Studio album by Cradle of Filth
- Released: 29 October 2012 (Europe) 30 October 2012 (USA)
- Recorded: April – June 2012
- Studio: Grindstone Studios (Suffolk, England), Springvale Studios (Ipswich, Suffolk, England)
- Genre: Extreme metal
- Length: 51:37
- Label: Peaceville (Europe) Nuclear Blast (USA)
- Producer: Scott Atkins; Daniel Lloyd Davey; Paul Allender; Martin Škaroupka;

Cradle of Filth chronology
| Midnight in the Labyrinth (2012) | The Manticore and Other Horrors (2012) | Hammer of the Witches (2015) |

Singles from The Manticore and Other Horrors
- "Frost on Her Pillow" Released: 19 October 2012; "For Your Vulgar Delectation" Released: 21 June 2013;

= The Manticore and Other Horrors =

The Manticore and Other Horrors is the tenth studio album by English extreme metal band Cradle of Filth. It was released on 29 October 2012 in Europe and on 30 October in USA. It is the band's only album as a three-man group rather than its six-man staple. It was also the last release with Paul Allender on guitar, who departed the band for a second time in April 2014.

==Background==
Guitarist Paul Allender told Ultimate Guitar that "The last thing we want to do is come out with another album that sounds like the last two. We decided to change direction and go back to what we used to do with the female vocals; all the strong melody lines and harmonies... I've put a lot of punk orientated riffs back into it again. It's really gone quite dark and pretty hardcore."

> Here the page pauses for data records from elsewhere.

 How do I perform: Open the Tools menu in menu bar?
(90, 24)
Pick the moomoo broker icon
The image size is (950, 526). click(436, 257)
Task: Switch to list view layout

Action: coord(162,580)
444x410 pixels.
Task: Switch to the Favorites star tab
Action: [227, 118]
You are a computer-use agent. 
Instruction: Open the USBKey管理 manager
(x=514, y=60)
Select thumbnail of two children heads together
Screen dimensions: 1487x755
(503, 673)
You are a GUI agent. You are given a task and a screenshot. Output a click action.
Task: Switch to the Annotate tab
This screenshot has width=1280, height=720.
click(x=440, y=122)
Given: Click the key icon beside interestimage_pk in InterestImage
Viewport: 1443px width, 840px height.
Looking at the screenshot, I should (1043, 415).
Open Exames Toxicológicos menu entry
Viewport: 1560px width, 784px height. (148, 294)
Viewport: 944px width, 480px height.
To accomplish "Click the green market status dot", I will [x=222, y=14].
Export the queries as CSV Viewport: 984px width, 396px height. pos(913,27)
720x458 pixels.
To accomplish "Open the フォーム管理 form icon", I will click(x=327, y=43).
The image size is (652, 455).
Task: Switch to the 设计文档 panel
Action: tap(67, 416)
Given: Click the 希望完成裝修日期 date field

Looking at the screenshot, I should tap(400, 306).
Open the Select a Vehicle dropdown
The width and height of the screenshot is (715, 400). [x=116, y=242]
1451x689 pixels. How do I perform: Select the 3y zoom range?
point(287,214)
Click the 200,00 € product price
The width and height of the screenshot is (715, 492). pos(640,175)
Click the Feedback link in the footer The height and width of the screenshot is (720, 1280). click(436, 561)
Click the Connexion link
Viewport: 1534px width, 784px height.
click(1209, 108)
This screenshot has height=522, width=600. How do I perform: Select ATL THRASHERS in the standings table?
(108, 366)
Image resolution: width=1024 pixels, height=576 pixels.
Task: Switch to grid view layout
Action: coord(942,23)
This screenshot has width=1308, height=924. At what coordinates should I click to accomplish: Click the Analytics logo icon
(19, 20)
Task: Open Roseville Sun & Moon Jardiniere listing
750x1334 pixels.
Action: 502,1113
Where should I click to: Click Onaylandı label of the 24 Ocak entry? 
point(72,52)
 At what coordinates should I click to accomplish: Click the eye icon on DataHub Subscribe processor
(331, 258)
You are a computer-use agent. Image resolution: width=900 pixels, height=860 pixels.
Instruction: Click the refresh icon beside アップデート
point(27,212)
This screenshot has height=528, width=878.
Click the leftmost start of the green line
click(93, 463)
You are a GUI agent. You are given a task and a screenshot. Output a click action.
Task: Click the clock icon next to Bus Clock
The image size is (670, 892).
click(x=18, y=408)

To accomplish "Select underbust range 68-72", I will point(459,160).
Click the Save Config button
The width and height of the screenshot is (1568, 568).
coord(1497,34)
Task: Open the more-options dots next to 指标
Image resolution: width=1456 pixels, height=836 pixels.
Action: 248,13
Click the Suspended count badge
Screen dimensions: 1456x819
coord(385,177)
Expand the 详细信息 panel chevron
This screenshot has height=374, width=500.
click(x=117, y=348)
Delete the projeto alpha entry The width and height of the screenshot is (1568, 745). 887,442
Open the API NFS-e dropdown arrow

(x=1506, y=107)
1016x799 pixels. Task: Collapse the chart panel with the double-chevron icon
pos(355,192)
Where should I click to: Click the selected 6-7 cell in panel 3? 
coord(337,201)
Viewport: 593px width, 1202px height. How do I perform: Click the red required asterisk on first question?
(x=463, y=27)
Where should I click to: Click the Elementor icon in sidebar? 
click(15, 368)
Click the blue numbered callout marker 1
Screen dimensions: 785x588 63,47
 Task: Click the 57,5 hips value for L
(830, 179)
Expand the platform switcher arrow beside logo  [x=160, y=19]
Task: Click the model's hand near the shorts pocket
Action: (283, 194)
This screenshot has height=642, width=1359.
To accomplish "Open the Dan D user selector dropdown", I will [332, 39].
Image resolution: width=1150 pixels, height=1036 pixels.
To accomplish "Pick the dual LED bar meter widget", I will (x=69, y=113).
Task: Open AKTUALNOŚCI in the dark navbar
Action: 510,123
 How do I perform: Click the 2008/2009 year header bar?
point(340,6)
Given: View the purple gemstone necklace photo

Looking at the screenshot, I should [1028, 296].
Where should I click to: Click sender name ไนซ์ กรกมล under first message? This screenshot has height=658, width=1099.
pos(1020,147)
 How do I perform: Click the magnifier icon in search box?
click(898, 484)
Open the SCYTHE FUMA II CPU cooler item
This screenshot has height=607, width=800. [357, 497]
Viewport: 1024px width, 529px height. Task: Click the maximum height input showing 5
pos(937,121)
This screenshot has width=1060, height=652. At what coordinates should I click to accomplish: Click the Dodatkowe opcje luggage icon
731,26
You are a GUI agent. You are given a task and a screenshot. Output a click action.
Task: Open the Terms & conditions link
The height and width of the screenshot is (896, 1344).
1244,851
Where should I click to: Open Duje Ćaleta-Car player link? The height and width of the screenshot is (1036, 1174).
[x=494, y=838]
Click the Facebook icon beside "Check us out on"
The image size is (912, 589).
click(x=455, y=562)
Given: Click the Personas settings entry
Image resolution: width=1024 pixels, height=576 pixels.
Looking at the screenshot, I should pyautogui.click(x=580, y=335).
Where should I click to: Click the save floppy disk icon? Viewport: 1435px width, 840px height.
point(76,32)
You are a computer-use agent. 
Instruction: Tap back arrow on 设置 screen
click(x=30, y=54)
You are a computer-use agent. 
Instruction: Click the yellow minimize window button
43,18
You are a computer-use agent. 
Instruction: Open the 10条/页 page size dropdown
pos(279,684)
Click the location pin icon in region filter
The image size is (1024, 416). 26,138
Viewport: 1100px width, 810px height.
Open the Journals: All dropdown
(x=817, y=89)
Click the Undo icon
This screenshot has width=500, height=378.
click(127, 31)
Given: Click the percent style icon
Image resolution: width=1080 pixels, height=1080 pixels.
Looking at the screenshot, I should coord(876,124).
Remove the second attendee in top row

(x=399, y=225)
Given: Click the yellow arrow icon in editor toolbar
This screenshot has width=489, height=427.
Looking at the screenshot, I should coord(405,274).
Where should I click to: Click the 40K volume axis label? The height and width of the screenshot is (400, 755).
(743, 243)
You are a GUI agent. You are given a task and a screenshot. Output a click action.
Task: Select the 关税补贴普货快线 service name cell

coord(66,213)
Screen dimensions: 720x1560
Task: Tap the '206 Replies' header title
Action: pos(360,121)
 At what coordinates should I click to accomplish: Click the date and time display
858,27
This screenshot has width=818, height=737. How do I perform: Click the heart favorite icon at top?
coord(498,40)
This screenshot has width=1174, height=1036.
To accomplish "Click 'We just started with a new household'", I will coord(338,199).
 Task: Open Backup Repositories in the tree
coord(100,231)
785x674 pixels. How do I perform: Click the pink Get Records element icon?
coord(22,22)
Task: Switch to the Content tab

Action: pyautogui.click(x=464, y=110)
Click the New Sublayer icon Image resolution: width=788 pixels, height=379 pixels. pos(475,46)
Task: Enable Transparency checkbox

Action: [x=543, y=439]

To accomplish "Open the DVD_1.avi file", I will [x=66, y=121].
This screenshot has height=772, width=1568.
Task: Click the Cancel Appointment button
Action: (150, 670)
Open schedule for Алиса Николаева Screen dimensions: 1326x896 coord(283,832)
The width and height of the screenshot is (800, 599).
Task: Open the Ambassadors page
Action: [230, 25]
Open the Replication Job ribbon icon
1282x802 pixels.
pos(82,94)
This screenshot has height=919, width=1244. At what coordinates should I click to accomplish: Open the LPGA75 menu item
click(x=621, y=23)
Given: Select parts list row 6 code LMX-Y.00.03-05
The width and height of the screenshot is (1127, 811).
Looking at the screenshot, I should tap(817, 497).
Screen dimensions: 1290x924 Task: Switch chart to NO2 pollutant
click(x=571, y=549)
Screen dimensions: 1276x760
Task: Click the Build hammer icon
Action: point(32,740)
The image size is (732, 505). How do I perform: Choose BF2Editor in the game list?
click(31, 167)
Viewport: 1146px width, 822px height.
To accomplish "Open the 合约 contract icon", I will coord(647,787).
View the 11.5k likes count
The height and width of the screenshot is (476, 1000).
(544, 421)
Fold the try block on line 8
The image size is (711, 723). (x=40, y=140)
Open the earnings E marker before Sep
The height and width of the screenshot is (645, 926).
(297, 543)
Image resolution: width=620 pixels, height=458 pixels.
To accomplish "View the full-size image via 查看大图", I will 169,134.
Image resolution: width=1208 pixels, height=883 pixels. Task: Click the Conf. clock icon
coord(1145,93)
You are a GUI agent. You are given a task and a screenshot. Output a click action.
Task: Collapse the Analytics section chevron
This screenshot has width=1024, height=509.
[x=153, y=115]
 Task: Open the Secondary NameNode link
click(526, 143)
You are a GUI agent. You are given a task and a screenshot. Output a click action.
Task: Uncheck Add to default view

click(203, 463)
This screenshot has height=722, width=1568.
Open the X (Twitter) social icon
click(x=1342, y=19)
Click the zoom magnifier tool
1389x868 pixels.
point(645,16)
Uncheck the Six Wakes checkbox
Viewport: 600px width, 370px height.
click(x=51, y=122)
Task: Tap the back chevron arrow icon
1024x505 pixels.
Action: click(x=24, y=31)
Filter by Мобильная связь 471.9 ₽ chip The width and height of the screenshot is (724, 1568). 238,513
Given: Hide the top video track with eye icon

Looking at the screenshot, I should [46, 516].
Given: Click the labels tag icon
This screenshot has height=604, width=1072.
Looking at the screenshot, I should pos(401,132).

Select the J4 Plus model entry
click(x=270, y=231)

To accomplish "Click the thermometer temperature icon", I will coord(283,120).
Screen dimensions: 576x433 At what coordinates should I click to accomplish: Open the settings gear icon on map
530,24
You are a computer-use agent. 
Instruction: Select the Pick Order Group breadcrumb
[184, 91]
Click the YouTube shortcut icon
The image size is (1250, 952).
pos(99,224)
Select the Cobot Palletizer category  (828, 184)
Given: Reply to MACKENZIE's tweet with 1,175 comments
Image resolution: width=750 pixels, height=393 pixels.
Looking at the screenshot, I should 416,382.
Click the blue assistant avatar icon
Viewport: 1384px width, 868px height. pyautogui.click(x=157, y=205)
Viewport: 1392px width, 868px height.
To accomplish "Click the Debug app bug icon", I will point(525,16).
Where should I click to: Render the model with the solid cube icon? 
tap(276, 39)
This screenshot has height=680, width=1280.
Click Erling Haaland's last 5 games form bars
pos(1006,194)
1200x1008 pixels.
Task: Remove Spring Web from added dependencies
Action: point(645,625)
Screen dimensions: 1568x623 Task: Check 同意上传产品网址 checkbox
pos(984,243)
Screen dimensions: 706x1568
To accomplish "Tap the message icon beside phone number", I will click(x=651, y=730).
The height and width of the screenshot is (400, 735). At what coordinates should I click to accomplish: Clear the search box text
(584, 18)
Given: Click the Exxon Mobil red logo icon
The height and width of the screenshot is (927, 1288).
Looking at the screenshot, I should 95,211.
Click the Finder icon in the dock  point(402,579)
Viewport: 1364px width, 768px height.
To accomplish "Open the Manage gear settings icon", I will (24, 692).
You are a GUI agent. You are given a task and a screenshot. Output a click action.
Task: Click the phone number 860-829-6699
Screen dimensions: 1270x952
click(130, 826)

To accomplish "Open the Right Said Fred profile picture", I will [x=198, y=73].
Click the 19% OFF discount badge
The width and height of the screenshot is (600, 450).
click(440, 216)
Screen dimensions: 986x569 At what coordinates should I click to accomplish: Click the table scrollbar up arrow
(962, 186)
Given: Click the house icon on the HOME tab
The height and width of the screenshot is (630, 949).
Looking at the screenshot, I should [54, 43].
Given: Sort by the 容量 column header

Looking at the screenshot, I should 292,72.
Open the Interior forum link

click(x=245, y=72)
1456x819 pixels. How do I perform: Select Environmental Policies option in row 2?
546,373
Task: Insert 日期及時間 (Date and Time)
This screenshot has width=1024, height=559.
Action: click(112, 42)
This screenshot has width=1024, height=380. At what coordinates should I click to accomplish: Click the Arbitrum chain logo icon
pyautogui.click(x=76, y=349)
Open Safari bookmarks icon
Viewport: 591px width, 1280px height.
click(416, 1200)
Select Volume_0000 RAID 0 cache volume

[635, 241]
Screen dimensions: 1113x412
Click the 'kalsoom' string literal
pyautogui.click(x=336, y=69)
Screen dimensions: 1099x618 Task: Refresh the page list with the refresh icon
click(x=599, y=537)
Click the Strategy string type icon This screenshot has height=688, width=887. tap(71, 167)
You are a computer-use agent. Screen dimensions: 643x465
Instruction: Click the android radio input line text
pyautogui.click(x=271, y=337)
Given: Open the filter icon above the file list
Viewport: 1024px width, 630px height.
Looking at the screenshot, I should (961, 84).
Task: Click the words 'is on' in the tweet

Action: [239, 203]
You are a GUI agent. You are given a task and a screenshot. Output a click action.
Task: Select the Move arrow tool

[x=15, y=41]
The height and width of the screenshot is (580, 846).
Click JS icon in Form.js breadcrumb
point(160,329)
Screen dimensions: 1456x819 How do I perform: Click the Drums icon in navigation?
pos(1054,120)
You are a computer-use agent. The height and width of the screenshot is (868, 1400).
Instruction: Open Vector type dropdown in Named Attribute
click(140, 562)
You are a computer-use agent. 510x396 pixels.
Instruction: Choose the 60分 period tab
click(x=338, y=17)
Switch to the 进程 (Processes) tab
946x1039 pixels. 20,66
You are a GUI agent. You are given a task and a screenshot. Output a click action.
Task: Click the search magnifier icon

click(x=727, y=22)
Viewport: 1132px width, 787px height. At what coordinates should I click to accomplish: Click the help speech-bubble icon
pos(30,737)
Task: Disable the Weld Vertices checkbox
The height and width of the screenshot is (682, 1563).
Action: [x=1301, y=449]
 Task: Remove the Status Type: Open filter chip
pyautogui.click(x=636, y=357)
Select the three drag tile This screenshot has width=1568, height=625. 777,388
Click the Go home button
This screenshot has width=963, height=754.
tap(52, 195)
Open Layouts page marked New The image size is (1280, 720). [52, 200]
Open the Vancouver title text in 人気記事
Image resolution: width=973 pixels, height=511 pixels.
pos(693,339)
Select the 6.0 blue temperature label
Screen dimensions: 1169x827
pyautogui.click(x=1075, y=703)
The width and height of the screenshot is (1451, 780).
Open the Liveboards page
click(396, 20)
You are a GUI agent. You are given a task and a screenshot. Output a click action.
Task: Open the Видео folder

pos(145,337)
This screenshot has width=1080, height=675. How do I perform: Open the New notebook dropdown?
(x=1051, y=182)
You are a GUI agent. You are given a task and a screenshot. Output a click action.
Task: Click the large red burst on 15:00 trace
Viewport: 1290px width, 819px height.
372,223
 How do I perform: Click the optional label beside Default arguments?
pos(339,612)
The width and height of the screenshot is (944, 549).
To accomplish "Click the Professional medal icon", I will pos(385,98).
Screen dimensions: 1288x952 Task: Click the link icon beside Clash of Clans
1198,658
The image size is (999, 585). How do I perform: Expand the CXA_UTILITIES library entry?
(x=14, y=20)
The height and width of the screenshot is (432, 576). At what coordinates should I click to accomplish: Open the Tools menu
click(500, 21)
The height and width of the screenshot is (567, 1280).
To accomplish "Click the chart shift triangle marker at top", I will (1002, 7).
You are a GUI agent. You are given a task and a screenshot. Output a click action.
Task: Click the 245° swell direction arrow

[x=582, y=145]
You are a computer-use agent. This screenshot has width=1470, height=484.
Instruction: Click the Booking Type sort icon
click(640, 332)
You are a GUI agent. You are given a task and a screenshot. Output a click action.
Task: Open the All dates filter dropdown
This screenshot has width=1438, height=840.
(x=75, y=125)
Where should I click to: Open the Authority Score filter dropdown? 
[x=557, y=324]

A press release in August 2012 revealed that the album was conceived as "a bestiary, a collection of stories on monsters," including "personal demons, chimeras, literary fiends, and world-enslaving entities..." The title track, "Manticore", was described as being "about a beautiful mythological horror that comes to be feared as the disfigurehead [sic] of foreign occupation in the Indian provinces". "Illicitus" and "Pallid Reflection" meanwhile, involve "lycanthropy and vampirism"; "For Your Vulgar Delectation" and "Frost on Her Pillow" are "grim fairy tales"; and "The Abhorrent" and "Siding with the Titans" are said to "extol tentacular Lovecraftian values".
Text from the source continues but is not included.